Clapton arranged the songs to give Doyle Bramhall and Derek Trucks plenty of room to show off. Bramhall is a decent guitarist, but he suffered from being on with Derek Trucks, who's probably the best guitarist under 40 years old right now, and without question the best slide guitar player in the world. Trucks is amazing - beautiful control, brilliant improvising. His right hand technique is really strange - he plays without a pick, playing the lower strings with his thumb, but plucking the string - definitely pulling the string out and snapping it back. The upper strings he plays with a fingerpicking style that looks like a two-finger bass playing style - his hand is virtually 90 degrees to the strings instead of the 45 degree or so angle that fingerpickers use. He's simply amazing - I could see why Trucks was on the cover of Rolling Stone recently as one of the new guitar gods, what's not understandable was why John Mayer was on the cover with him.
Here's my rebuttal to Selvin's review of the concert. While Clapton was one of the original guitar gods of the 60s (after the memorable graffiti that "Clapton is God" in London in the 60s), he never really assumed the mantle in the way that, say Hendrix, Jeff Beck, Jimmy Page or, later on, Eddie Van Halen did.
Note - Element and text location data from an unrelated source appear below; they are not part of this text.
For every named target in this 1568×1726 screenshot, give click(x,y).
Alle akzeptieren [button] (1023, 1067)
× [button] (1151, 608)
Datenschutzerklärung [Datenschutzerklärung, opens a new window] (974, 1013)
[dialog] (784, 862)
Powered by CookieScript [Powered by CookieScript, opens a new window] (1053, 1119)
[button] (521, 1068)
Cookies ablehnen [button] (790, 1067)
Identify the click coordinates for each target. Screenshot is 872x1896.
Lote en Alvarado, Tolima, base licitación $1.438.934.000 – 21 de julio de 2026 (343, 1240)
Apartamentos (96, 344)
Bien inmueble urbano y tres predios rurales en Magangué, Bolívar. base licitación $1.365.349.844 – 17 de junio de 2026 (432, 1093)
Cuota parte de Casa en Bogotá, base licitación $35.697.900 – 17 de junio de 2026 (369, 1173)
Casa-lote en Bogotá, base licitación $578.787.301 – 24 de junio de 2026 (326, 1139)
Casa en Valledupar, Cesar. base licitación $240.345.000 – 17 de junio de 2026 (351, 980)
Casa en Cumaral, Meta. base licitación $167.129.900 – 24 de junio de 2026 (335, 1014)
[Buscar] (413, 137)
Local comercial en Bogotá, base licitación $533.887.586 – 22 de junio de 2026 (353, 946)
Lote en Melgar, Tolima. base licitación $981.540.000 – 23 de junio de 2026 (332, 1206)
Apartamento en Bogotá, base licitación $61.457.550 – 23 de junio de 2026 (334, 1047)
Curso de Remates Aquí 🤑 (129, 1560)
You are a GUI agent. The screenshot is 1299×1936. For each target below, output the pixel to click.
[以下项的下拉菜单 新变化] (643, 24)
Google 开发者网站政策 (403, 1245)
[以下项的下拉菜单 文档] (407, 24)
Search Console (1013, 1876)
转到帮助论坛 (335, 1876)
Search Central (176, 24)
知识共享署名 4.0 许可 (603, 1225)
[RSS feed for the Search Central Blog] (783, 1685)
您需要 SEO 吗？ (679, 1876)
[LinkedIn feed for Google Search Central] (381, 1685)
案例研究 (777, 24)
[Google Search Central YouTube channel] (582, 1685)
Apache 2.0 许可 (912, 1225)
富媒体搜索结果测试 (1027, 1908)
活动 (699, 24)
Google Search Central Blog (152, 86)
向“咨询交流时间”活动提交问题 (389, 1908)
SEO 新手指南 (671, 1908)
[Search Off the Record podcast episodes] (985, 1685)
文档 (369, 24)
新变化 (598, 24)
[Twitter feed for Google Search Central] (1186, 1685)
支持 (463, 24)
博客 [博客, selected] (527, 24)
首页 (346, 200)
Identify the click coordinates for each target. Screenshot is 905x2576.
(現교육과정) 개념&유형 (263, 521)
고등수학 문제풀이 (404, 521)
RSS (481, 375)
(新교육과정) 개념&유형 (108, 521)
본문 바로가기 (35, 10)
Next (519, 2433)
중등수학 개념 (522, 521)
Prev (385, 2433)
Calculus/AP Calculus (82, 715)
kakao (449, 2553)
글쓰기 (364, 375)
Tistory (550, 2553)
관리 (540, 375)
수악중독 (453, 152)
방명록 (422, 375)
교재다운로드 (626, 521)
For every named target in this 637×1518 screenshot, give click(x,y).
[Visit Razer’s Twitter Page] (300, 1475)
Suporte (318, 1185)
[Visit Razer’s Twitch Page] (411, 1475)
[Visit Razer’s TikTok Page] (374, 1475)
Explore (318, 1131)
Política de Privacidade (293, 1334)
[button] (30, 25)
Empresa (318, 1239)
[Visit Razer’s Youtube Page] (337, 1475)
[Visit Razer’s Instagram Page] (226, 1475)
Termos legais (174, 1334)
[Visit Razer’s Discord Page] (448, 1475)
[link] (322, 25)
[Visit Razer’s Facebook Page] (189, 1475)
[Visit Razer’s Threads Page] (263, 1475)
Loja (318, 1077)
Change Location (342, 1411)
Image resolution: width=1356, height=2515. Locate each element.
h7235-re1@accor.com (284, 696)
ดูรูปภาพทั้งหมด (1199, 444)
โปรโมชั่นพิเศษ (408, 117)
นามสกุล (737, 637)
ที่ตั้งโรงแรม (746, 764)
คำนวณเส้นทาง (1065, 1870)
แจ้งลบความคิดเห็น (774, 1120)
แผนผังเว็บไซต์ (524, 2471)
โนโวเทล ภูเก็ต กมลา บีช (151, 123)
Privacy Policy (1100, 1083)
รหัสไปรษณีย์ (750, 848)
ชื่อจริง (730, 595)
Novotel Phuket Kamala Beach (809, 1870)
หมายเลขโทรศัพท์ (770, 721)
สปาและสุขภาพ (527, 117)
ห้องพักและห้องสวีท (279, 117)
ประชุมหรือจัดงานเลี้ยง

It was defintely more thrust on him than he reached out for it. Maybe he was never comfortable with it. I don't think his music was ever really about straight rock and roll, he incorporated updated blues motifs and specfically covers of Robert Johnson and Muddy Waters songs from his Yardbirds days forward. In the 70s he reached out to incorporate reggae elements (I Shot the Sheriff, etc.). In the 80s he turned everything upside down to going acoustic - MTV's Unplugged really owes its existence to Clapton's early Unplugged show - and a true return to his blues roots (actually maybe not a return to his blues roots, but someone's). His most recent projects have been the CD covers of Robert Johnson and his newest CD collaborating with JJ Cale.
I'm positing that it's never really been about being the guy at the center of the stage, it's really been about his love for the music. He's shown a lot of confidence in his own skills to surround himself with people like Cray and Trucks, both technical players who are headlining other places. And maybe now in the last few years (who knows how long EC will play, but he's definitely in the last 1/3 or 1/4 of his career), he's satisfied with playing music he wants to hear with people he wants to play with, exposing those people to a wider audience than they might otherwise see at this stage of their careers, and exposing audiences to roots blues that they otherwise not hear. And maybe that's enough.